Review: Slatkin, Thibaudet take Seattle Symphony audiences on a jazzy jaunt
Review of Seattle Symphony performance on April 21, 2011, with Leonard Slatkin, guest conductor, and Jean-Yves Thibaudet, piano.
Special to The Seattle Times
Seattle Symphony OrchestraLeonard Slatkin, guest conductor, Jean-Yves Thibaudet, piano, noon Friday, 8 p.m. Saturday, Benaroya Hall, 200 University St., Seattle; $17-$107 (206-215-4747 or www.seattlesymphony.org).
CONCERT REVIEW |
The Seattle Symphony's current program has a couple of attention-grabbing features. It has world-class guest artists: legendary American conductor Leonard Slatkin and French pianist Jean-Yves Thibaudet, the latter making his Seattle Symphony debut. And then there's the intriguing pairing of Gershwin and Tchaikovsky.
Do kosher hot dogs go with borscht? One way to find out.
But under this radar of the obvious flies a wonderful surprise, in the form of a newish work by Northwest-born composer Cindy McTee. "Double Play" for Orchestra, premiered less than a year ago by Slatkin in Detroit, is an absolutely crackerjack piece, one of those rare works that is immediately accessible without saccharine. The first hearing is deeply satisfying, with enough substance and delight to invite repeated listening.

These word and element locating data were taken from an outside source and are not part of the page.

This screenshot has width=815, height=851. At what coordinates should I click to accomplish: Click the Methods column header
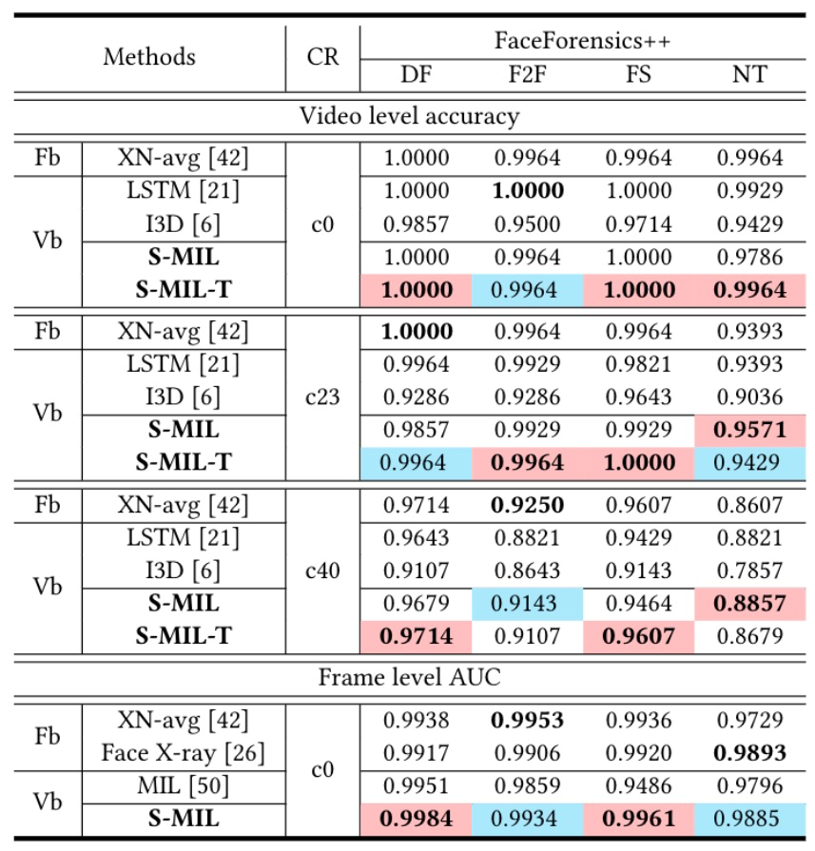click(x=149, y=57)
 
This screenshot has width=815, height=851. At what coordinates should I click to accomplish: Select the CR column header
click(x=323, y=57)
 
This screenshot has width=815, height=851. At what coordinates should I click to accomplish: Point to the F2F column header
click(x=528, y=74)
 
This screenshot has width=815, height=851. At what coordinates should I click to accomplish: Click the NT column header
click(x=749, y=74)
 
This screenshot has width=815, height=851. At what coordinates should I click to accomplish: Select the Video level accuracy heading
click(x=409, y=117)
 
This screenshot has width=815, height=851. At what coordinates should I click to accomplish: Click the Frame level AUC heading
click(x=409, y=679)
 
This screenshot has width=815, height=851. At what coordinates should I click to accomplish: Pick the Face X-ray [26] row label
click(x=184, y=753)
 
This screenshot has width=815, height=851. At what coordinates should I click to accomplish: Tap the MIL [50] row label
click(x=184, y=785)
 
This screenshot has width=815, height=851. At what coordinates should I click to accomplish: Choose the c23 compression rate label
click(x=323, y=396)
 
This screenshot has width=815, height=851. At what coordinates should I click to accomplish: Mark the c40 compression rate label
click(x=323, y=571)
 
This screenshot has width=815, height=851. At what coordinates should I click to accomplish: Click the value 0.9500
click(x=528, y=224)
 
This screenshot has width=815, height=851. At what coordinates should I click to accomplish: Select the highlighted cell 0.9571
click(x=749, y=430)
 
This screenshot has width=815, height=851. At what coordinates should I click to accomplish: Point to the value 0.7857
click(x=749, y=571)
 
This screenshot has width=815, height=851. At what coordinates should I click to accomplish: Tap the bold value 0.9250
click(x=528, y=505)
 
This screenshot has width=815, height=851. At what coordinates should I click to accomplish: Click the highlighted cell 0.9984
click(x=417, y=818)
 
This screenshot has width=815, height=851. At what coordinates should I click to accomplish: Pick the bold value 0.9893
click(x=749, y=753)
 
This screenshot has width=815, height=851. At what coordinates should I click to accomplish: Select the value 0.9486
click(x=639, y=785)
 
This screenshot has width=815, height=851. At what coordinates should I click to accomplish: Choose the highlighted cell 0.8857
click(x=749, y=604)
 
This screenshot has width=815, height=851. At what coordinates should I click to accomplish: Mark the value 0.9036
click(x=749, y=396)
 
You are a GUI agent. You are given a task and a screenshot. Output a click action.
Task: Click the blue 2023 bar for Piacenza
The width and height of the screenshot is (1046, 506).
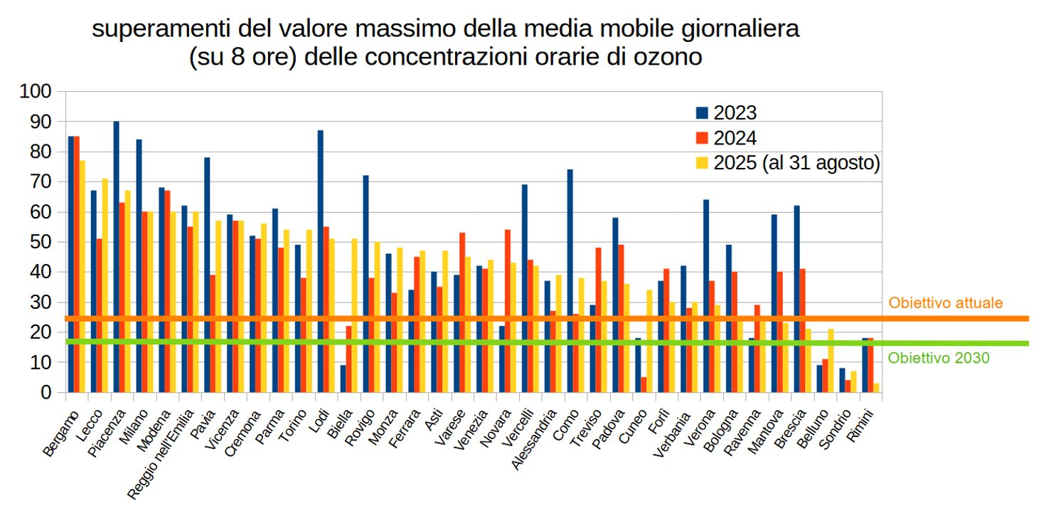tap(116, 256)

The first movement, "The Unquestioned Answer," plays with the themes of Charles Ives' "The Unanswered Question," with fascinating textures from the percussion section and an air of mystery from the harmonic bed of strings. The second movement, "Tempus Fugit," has enough drive and energy to give the "Peter Gunn" theme a run for its money. As the Latin title suggests, time flies, as do violin bows. The composer was at the concert on Thursday night, and she must have been pleased with both the performance and the enthusiastic response.
When Thibaudet trotted out to the piano to perform the Gershwin Concerto in F, there was an immediate energy in the room that everyone knew would be channeled into the music. The jaunty jazz chords in the brass introduced the bluesy piano solo of the first movement, and it was not long before Thibaudet proved he is a pianist who can do anything. There is enough range just in the first movement to show off lyrical sensitivity, technical mastery and syncopated jive. The quieter second movement, it must be said, had a co-star: trumpeter David Gordon's extended solos evoked a beautiful New York evening, Fred Astaire strolling down Park Avenue. The driving conclusion to the concerto had the audience standing and roaring.
The lush Russian romanticism of Tchaikovsky's Symphony No. 5 proved surprisingly compatible with Gershwin's American flavors. Slatkin's conducting has always been a wonder of expression and discipline. He is able to move large ensembles through tight places with great precision, without losing any of the heart in the music. They traveled a complex journey together from somber woodwinds to glorious soaring strings, and sent the crowd home very happy.